Task data:
--- Start ---
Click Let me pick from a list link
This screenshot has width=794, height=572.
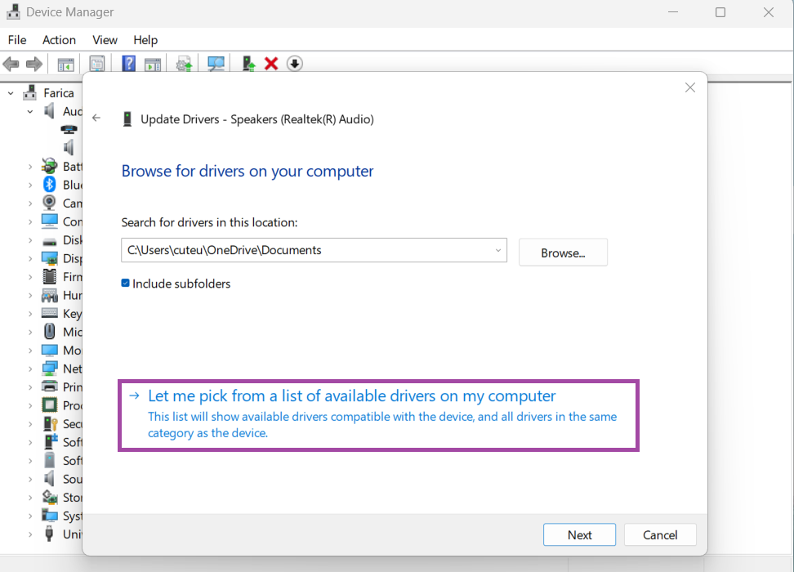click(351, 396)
--- End ---
--- Start ---
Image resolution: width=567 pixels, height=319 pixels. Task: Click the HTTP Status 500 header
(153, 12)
--- End ---
What is needed:
Render the material between the lines holding "Click Let me pick from a list link" and "click(351, 396)", inclusive, as a CSV with the columns request and answer. Put its text and its answer each in one quoted field, turn line breaks into spaces, and leave the picture out.

Response to the exercise:
request,answer
"Click Let me pick from a list link This screenshot has width=794, height=572.","click(351, 396)"